What about those half million women, and almost 140,000 men, who are raped or sexually assaulted each year? Where is the justice for them? The answer lies in another statistic, which certainly doesn’t support the lurid notion that hundreds of men up and down the country are being pursued for rapes they didn’t commit.
In 2016/17, there were just 5,190 convictions for rape in England and Wales – and that was a record year. Add in the 13,490 convictions for other sexual offences and it’s still under 19,000 in total, meaning that fewer than three per cent of rapes and assaults each year end up in convictions.
In a rational world, that would be a national scandal.
The truth is that we live in a country where the vast majority of sexual predators get away with their crimes. Always have done and always will - as long as the public’s sympathy is so heavily on the side of defendants.
No one wants innocent men to end up in prison, and the police have rightly apologised to defendants in a handful of recent cases which collapsed following late disclosure of evidence.
But the disclosure problem, which has received so much publicity in recent months, is another example of a story that isn’t what it seems. Strict new interpretations of the rules, prompted by a review published last summer, mean that rape complainants now face a total loss of privacy.
They have to hand over mobile phones, tablets and work computers containing a mass of personal information – emails, text messages, photographs. Delated material, such as texts exchanged between friends after a drunken night out, will be retrieved and examined.

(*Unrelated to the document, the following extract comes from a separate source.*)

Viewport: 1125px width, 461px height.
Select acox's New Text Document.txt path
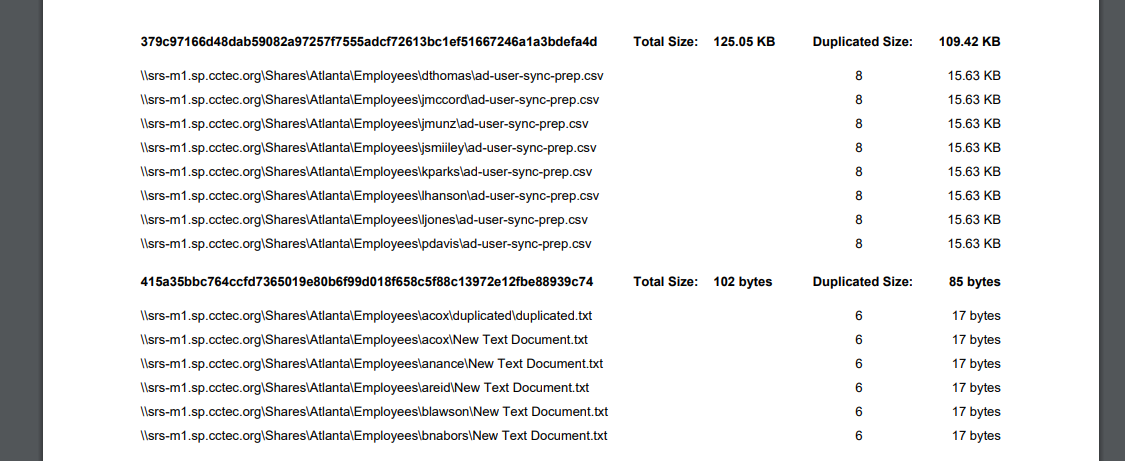tap(364, 340)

Nothing is off limits, not even intimate photographs that the complainant may have been coerced into posing for by an abusive partner. Victims also have to grant access to school and medical records, which might include information about abortions, sexually transmitted diseases or depression. Women are already deciding not to go ahead because they are afraid of bruising cross-examination about personal matters that have nothing to do with an alleged rape.
Senior officers have told me they are ‘utterly furious’ about having to demand all this material from victims when there is no equivalent obligation on defendants. Detectives have to obtain consent from a superintendent to access even minimal electronic information about a suspect, such as the phone numbers he called just before and after an alleged attack.
The imbalance is so stark that some lawyers believe that the current disclosure regime may amount to a breach of the victim’s right to a private life, enshrined in article 8 of the European convention on human rights.
There is a scandal about rape in this country, but it isn’t the one you keep reading about. Rape myths have always got in the way of successful prosecutions. The harsh truth is that very few rapists end up in court and that situation is going to get worse, unless something is done urgently to protect complainants.